[Entries taken from a collection]
==*==
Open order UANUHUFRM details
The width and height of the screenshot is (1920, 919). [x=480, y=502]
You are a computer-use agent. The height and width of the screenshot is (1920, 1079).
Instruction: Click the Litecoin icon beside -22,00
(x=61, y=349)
==*==
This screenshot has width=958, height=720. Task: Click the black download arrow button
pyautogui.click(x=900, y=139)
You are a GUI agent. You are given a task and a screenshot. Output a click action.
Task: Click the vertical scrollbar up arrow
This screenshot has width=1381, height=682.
==*==
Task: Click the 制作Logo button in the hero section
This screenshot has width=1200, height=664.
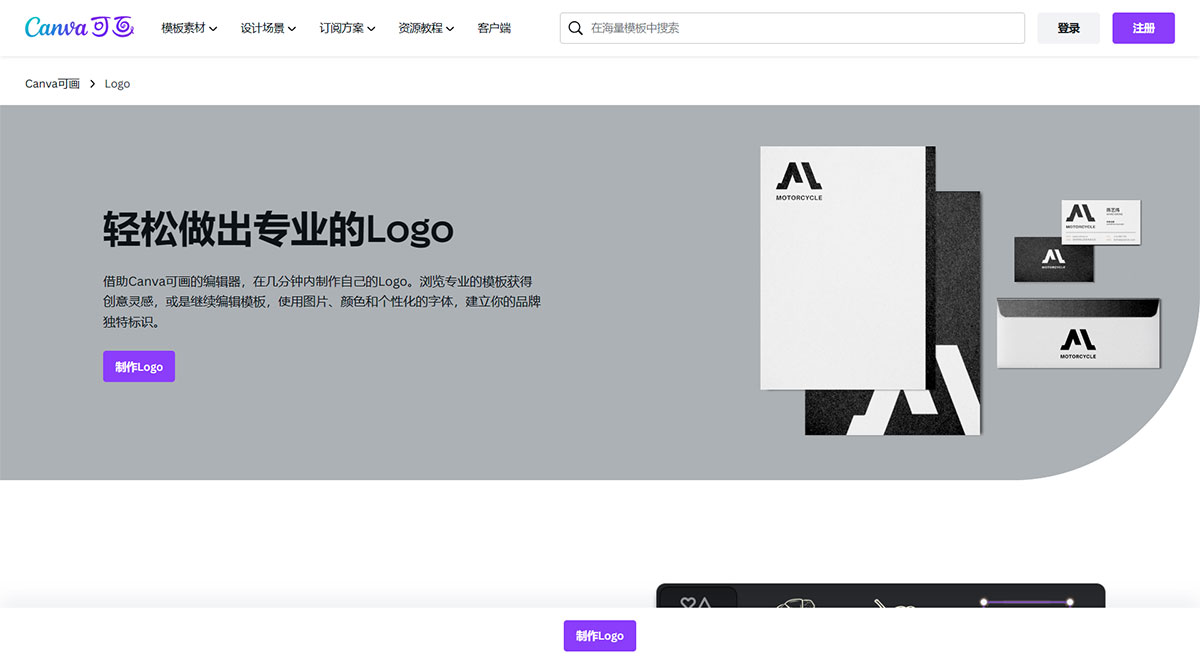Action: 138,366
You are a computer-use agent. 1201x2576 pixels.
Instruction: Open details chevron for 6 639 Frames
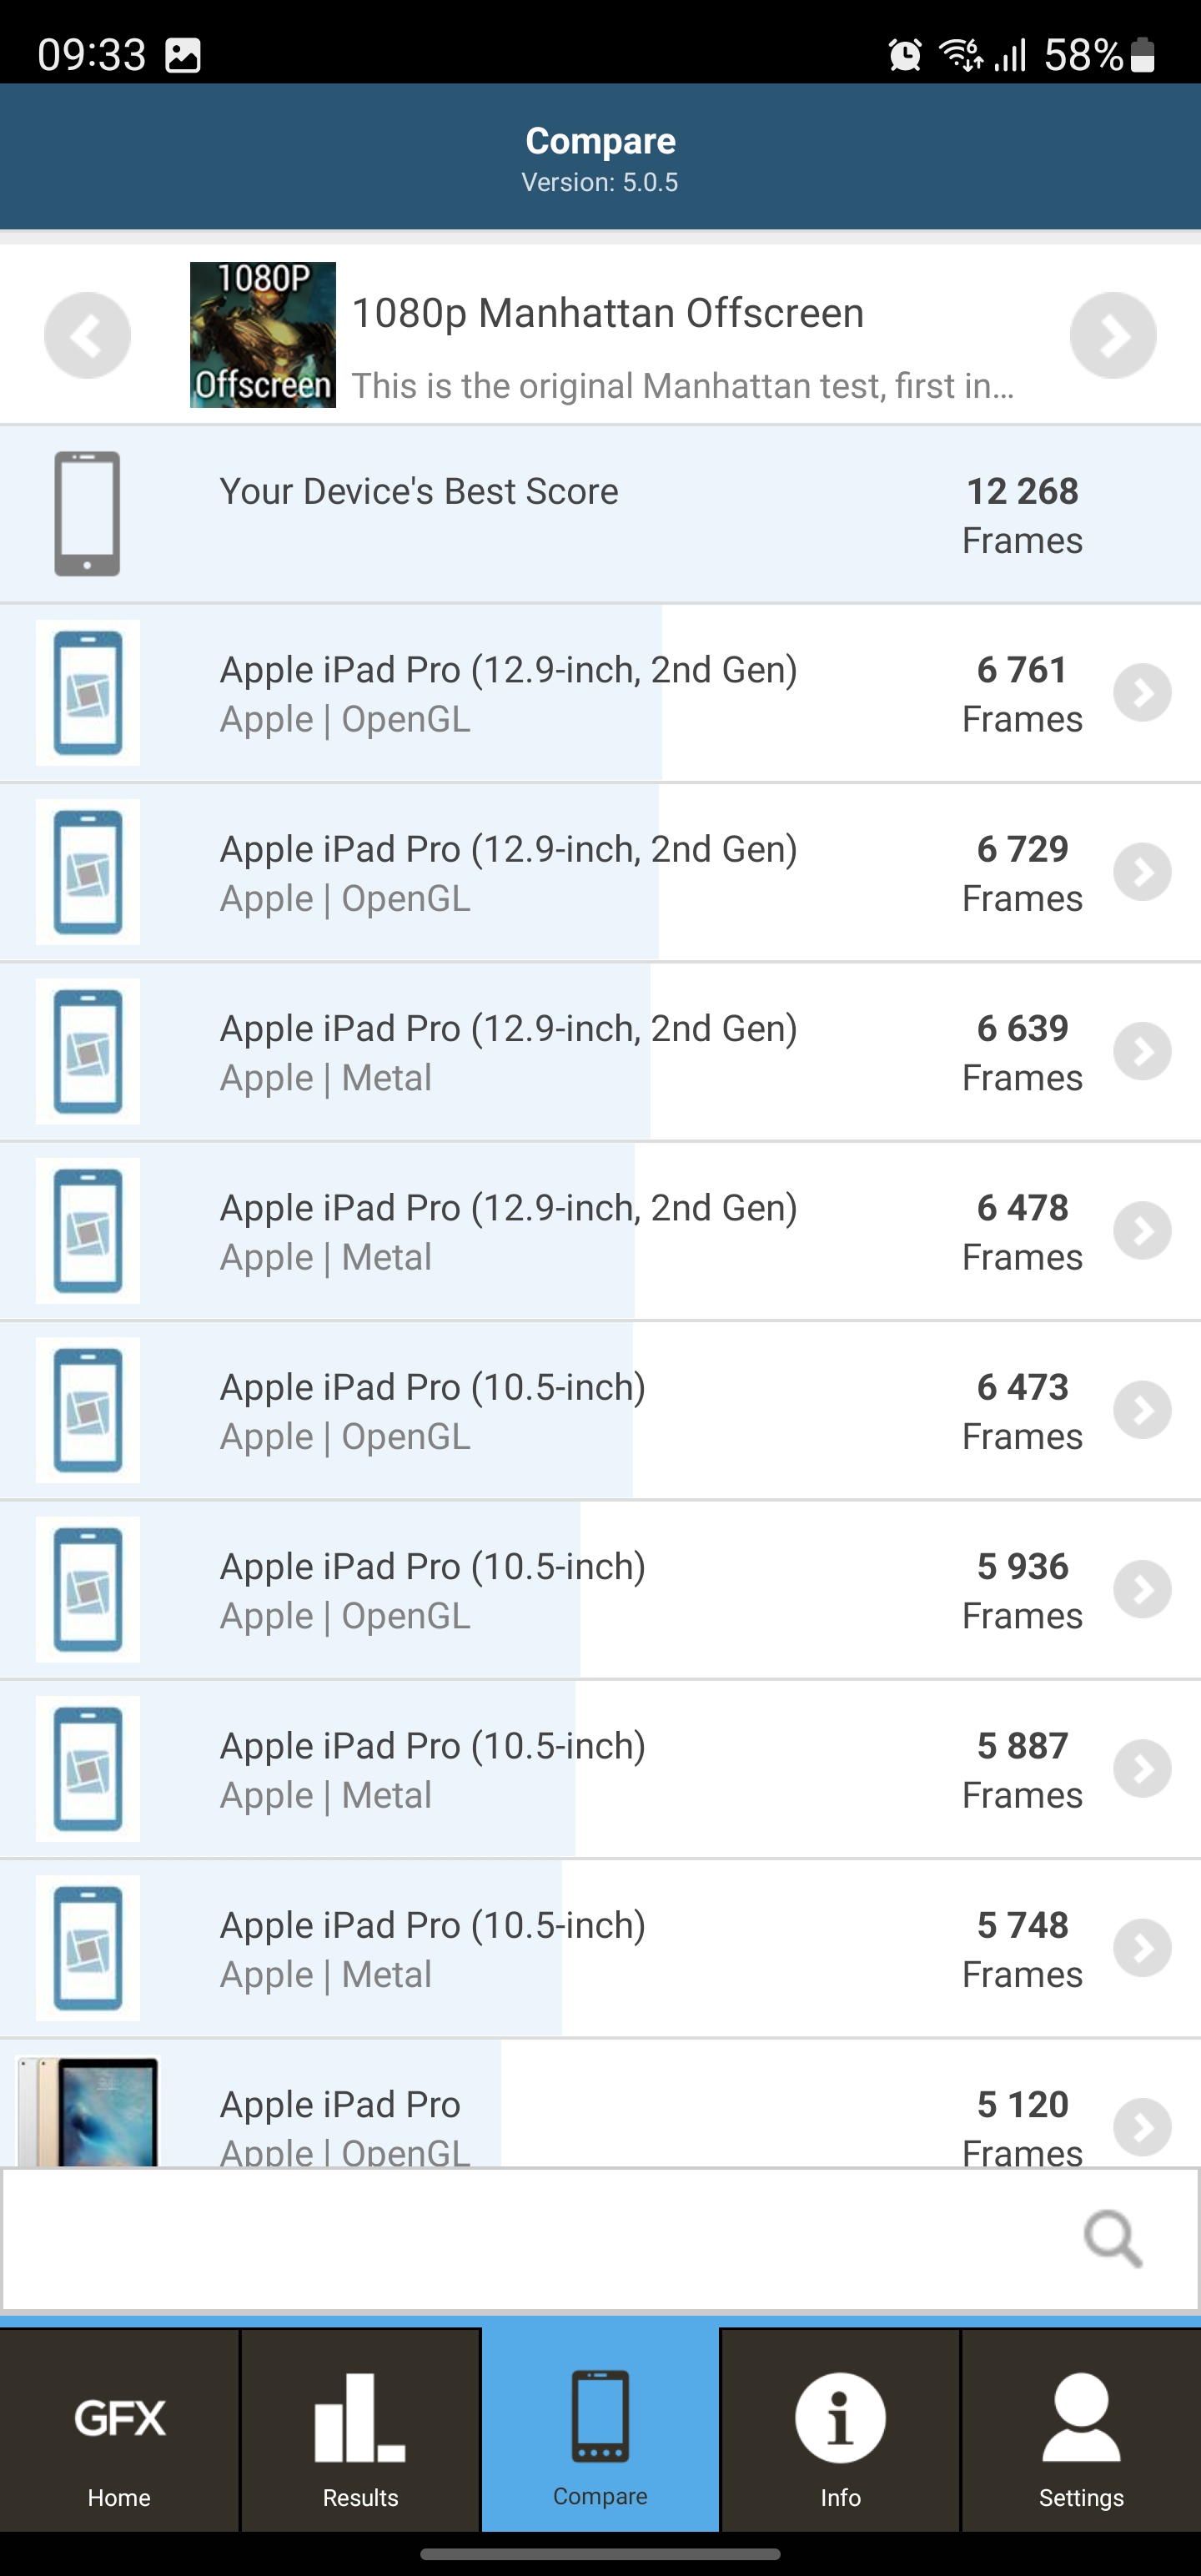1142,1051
==*==
*TASK ITEM*. Write down exactly the span of lines above from the one containing "Task: Click the vertical scrollbar up arrow" to the one containing "This screenshot has width=1381, height=682.", both ends included.

*OUTPUT OF THE TASK*.
Task: Click the vertical scrollbar up arrow
This screenshot has width=1381, height=682.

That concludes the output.